Social media: A premium tier for those who pay
Facebook and Instagram are “becoming payto-play,” said Laura Forman in The Wall Street Journal. The social media platforms’ parent company, Meta, last week announced a new, paid user tier, Meta Verified. Betatested in Australia and New Zealand, the feature will soon roll out worldwide at $11.99 a month. For that fee, Facebook and Instagram users are promised identity protection and greater visibility in “search, comments, and recommendations,” which implies that the company is aiming its new product specifically at influencers and business accounts. Given that Twitter relaunched its own paid tier, Twitter Blue, three months ago at $8 a month, Meta looks to be once again “lip-syncing a smaller rival.” The company has added “copycat features” pioneered by competitors before—such as short-form video and disappearing posts—but this time it’s incorporating “something that thus far has been a dud.” A month into the new Twitter Blue, only 0.2 percent of the platform’s total monthly active users, about 290,000 people worldwide, had ponied up. Snapchat, which launched its $3.99 a month Snapchat+ back in June, has a similarly woeful percentage of paid subscribers.
Meta, though, has billions of users, and even a tiny fraction of a billion is still a significant sum, said Dan Milmo in The Guardian. Meta’s “business model is under pressure on several fronts.” The digital advertising market is tightening, and Meta, like Snap, has seen a drop in ad revenue following Apple’s 2021 privacy policy changes, which limited the platform’s ability to target users with personalized ads. In addition, European regulators have grown increasingly unfriendly to data-oriented advertising. Bank of America estimates that Meta could attract about 12 million paying users in the first year—out of nearly 3 billion total daily users across the platforms of Facebook, Instagram, WhatsApp, and Messenger— for subscriber revenue of approximately $1.7 billion. Meta had revenue of $116.6 billion last year. As financial analyst Dan Ives put it, “This is a low-hanging-fruit way to potentially pick up some incremental revenue.”

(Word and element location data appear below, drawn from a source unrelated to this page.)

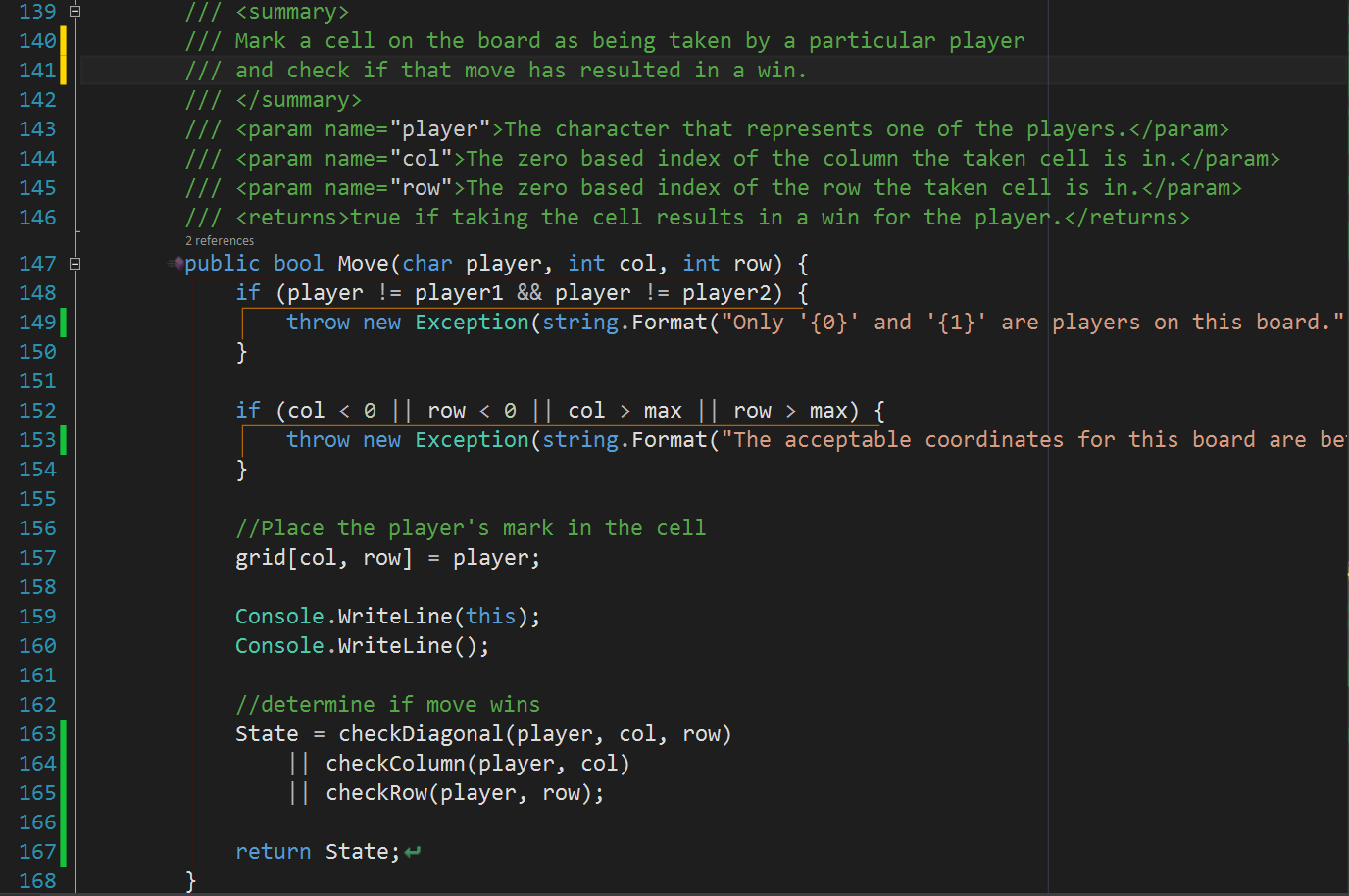Click the 'bool' keyword in Move declaration
1349x896 pixels.
(x=298, y=263)
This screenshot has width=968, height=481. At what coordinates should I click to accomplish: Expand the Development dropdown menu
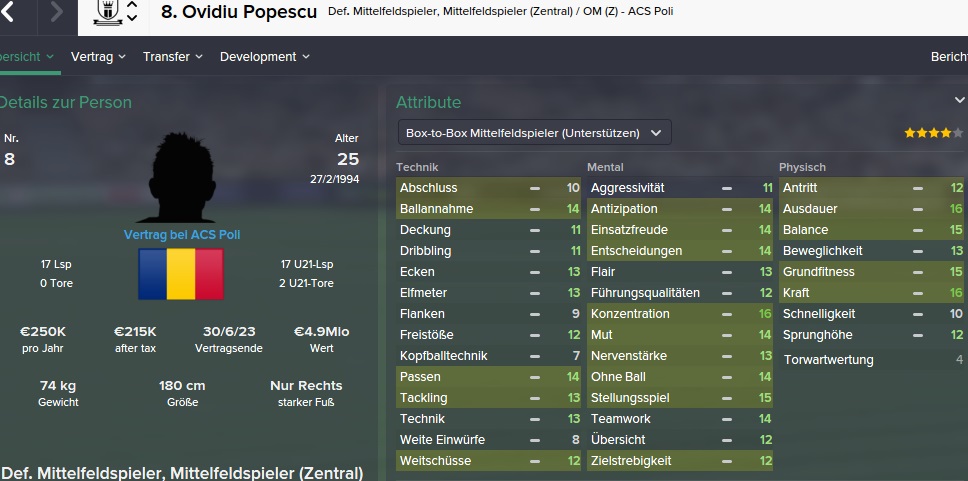pos(265,57)
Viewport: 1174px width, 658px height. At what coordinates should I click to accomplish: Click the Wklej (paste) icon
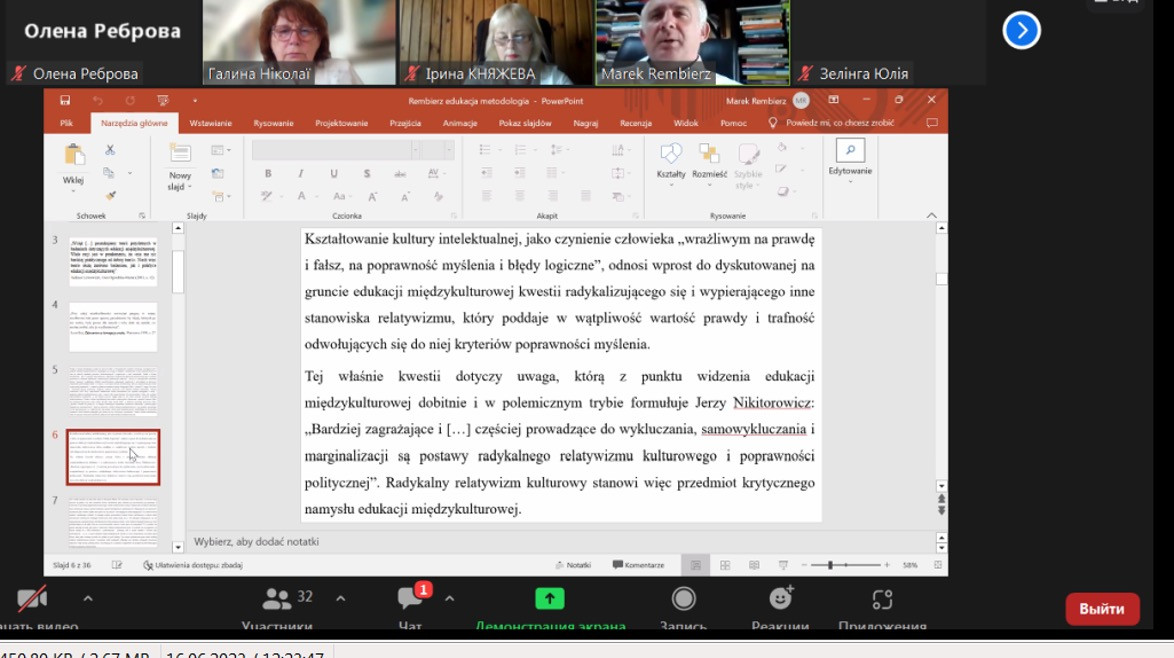point(74,156)
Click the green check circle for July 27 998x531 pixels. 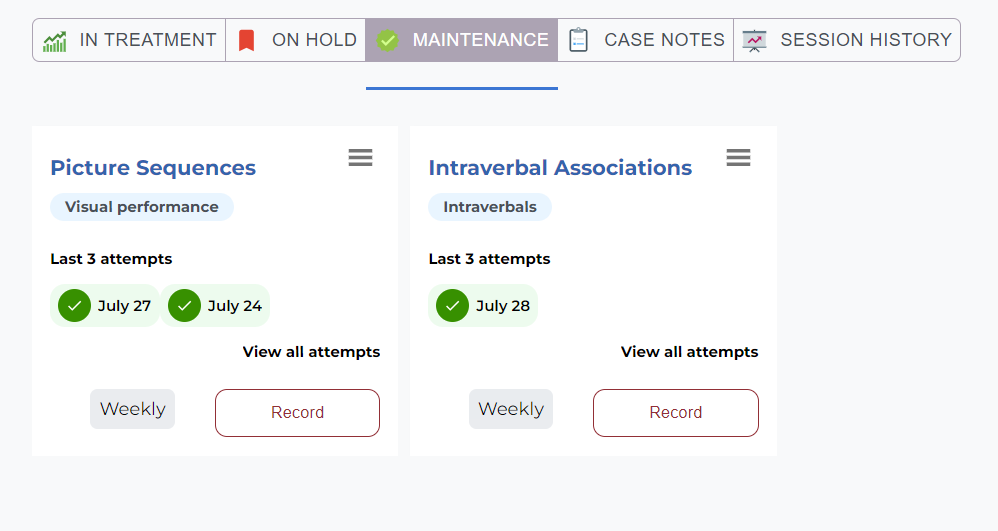(x=74, y=306)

Still, “most Facebook copycats have fallen flat,” said Max Chafkin in Bloomberg Businessweek. Twitter owner Elon Musk may be gloating—he replied to a meme showing Meta’s Mark Zuckerberg “copying off of Musk’s schoolwork”—but Twitter Blue is no success story. It’s had trouble with users impersonating famous people: Just last week, the BBC had to pull an item about actor Will Ferrell after being fooled by an impostor’s Blue account. Meta says it will require government ID to get a Verified account, and maybe that will work. If it doesn’t, and its platforms end up pushing the paid content of “spammers and misinformation profiteers,” Meta will alienate users—and advertisers.